Anthony M. Ludovici’s Egoism


1845-1945, 1946-Today, Max Stirner / Monday, December 18th, 2017

The Union of Egoists project tries to make a distinction between Egoism that is explicitly inspired or intellectually descended from Max Stirner, and things that are merely egoistic. There are many people who one could say were egoists, and wrote things that were perfectly egoistic, but we have to draw lines of delineation. One of those lines is trying to keep the majority of our work within the years 1845 to 1945.

British Nietzschean elitist Anthony M. Ludovici (1882 – 1971) is not a name many modern readers would associate with egoism and Max Stirner, though I believe that is largely due to the narrowing of Stirner’s audience to the anarchist milieu. It is clear he is familiar with him along with the earliest Americans being exposed to the German’s works.

Recently in doing research relating to the School of Living and Ralph Borsodi, I noticed — was shocked, in fact — to see Ludovici was listed as part of an “Advisory Council” in a 1967 issue of their Journal The Way Out. Bersodi himself was influenced by Benjamin Tucker, Friedrich Nietzsche, Henry George, Lysander Spooner, and Arthur Schopenhauer, among others. He rejected the “anarchist” label.

Collected data:

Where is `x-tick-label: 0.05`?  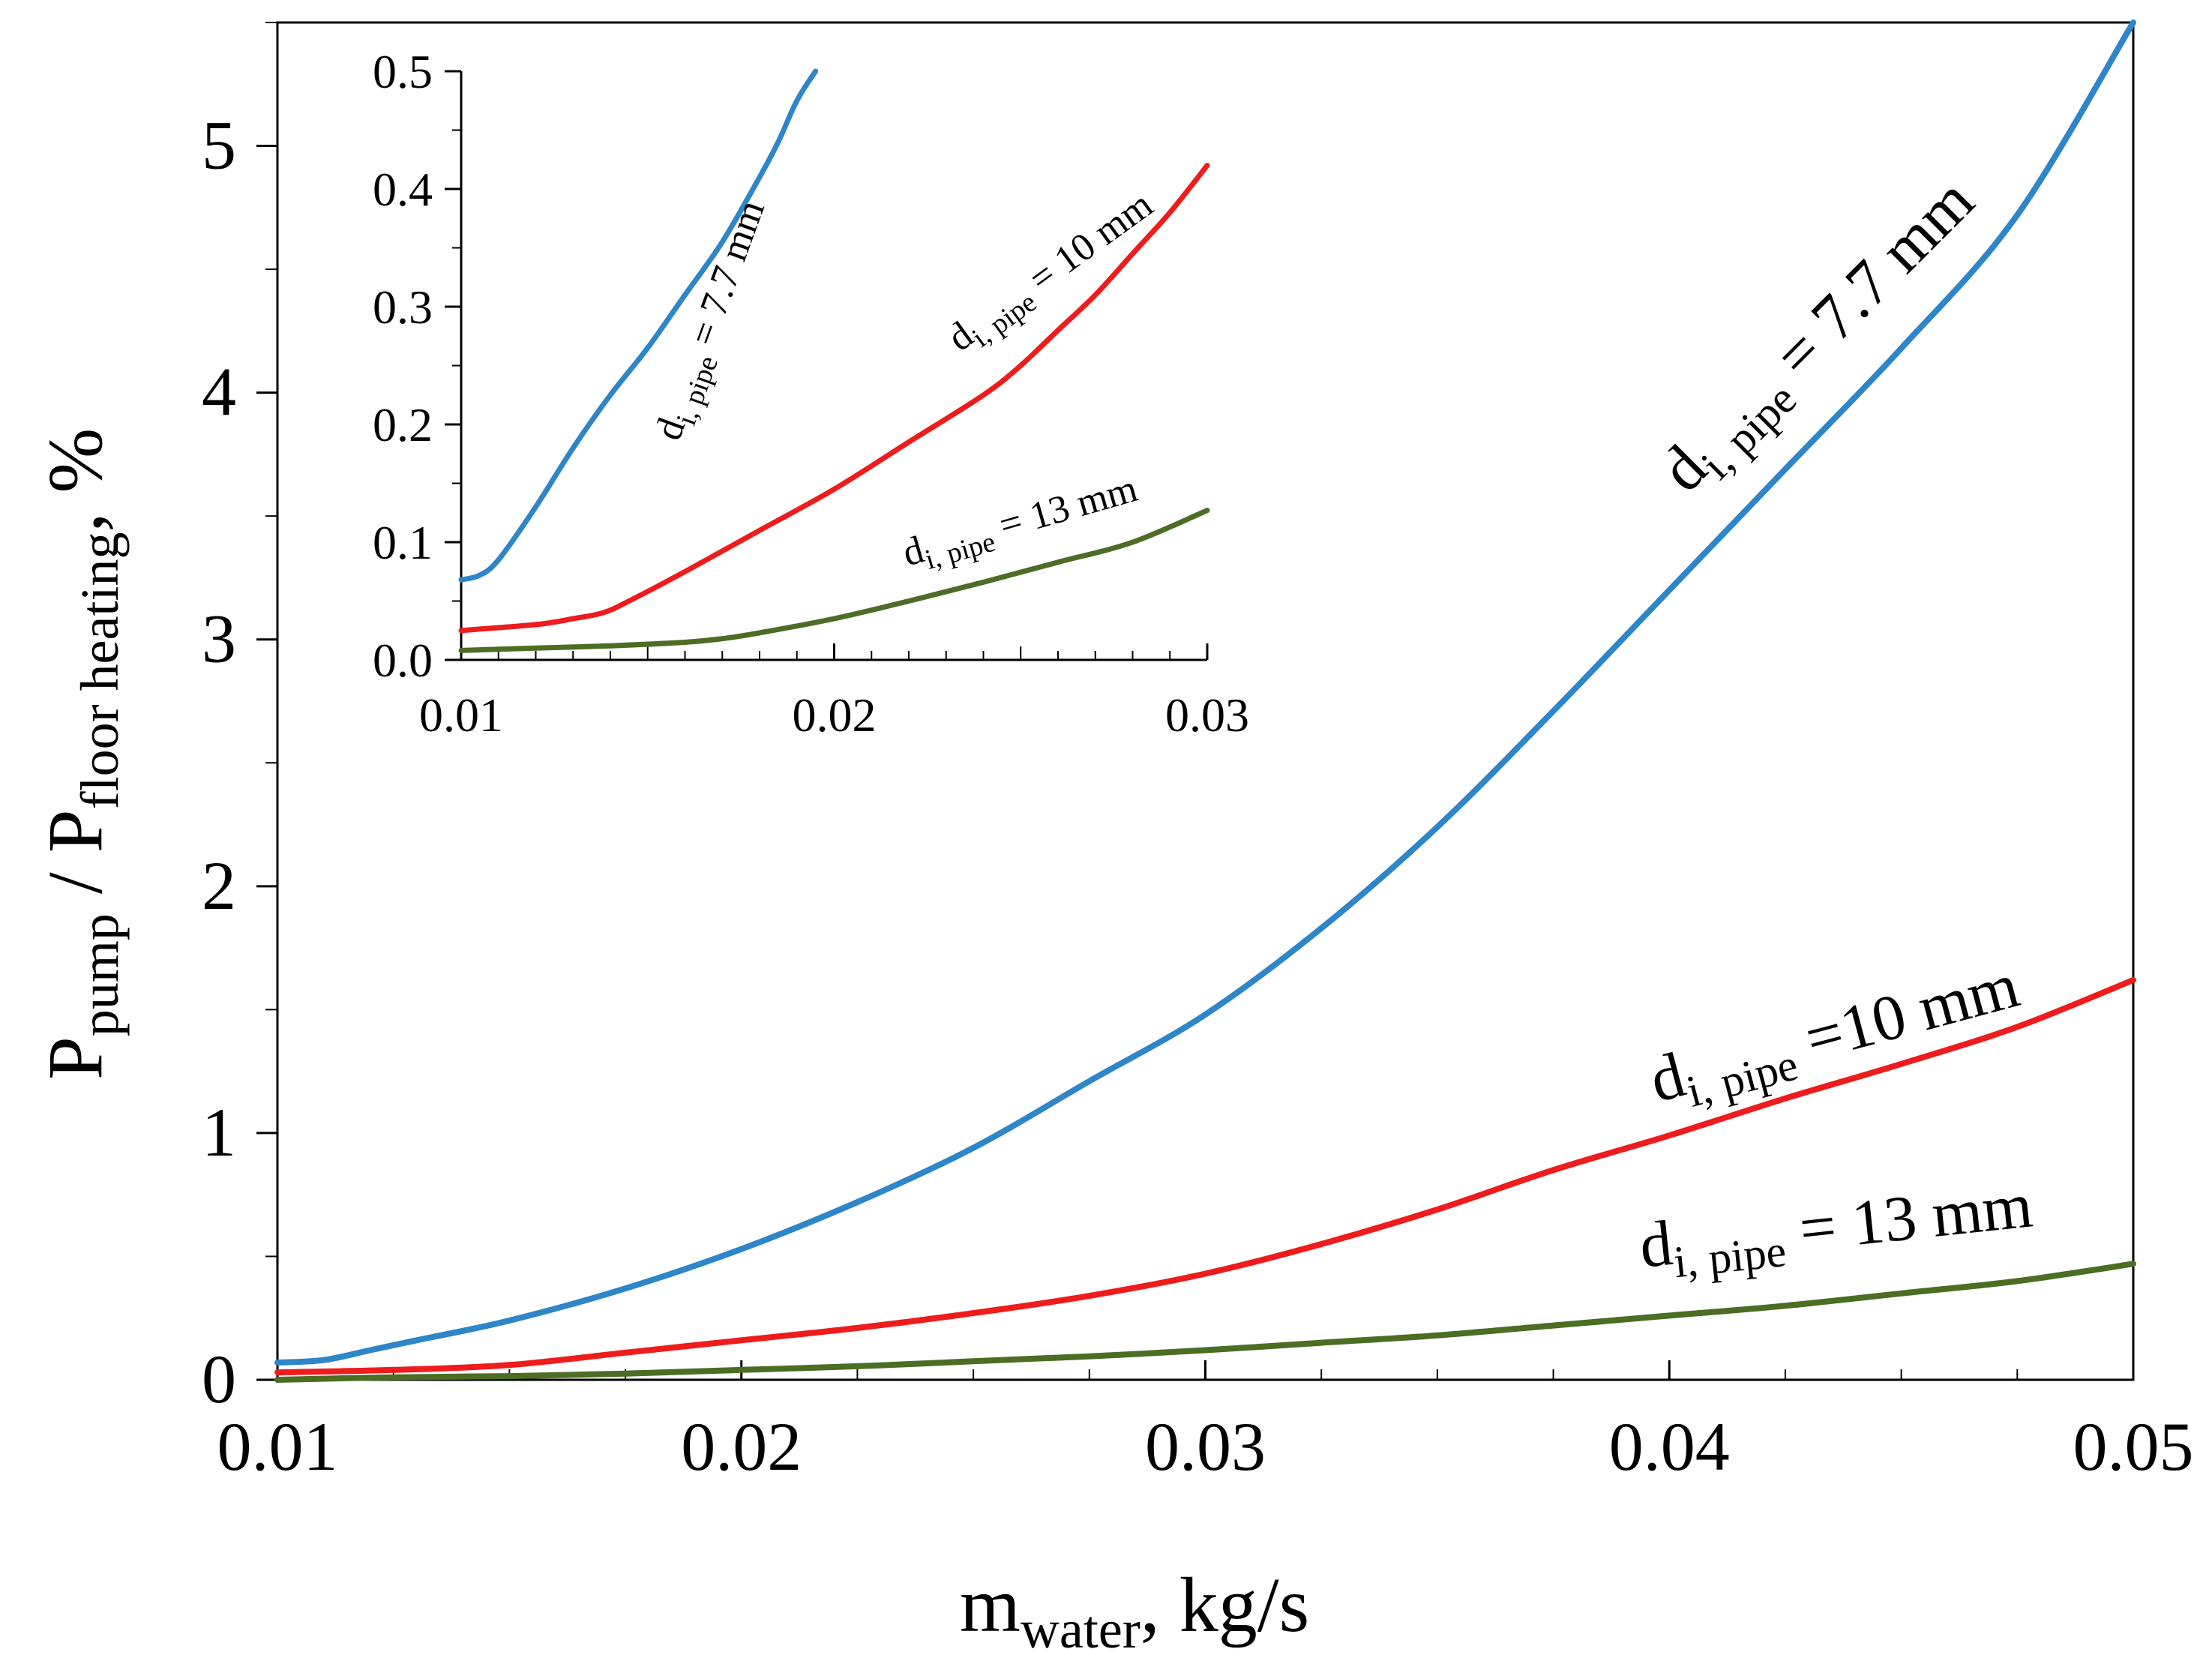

Job item:
Can you set down the entire post on Anthony M. Ludovici's egoism, word for word, with nothing changed? None of the material is needed here.

Exercise response:
Anthony M. Ludovici’s Egoism


1845-1945, 1946-Today, Max Stirner / Monday, December 18th, 2017

The Union of Egoists project tries to make a distinction between Egoism that is explicitly inspired or intellectually descended from Max Stirner, and things that are merely egoistic. There are many people who one could say were egoists, and wrote things that were perfectly egoistic, but we have to draw lines of delineation. One of those lines is trying to keep the majority of our work within the years 1845 to 1945.

British Nietzschean elitist Anthony M. Ludovici (1882 – 1971) is not a name many modern readers would associate with egoism and Max Stirner, though I believe that is largely due to the narrowing of Stirner’s audience to the anarchist milieu. It is clear he is familiar with him along with the earliest Americans being exposed to the German’s works.

Recently in doing research relating to the School of Living and Ralph Borsodi, I noticed — was shocked, in fact — to see Ludovici was listed as part of an “Advisory Council” in a 1967 issue of their Journal The Way Out. Bersodi himself was influenced by Benjamin Tucker, Friedrich Nietzsche, Henry George, Lysander Spooner, and Arthur Schopenhauer, among others. He rejected the “anarchist” label.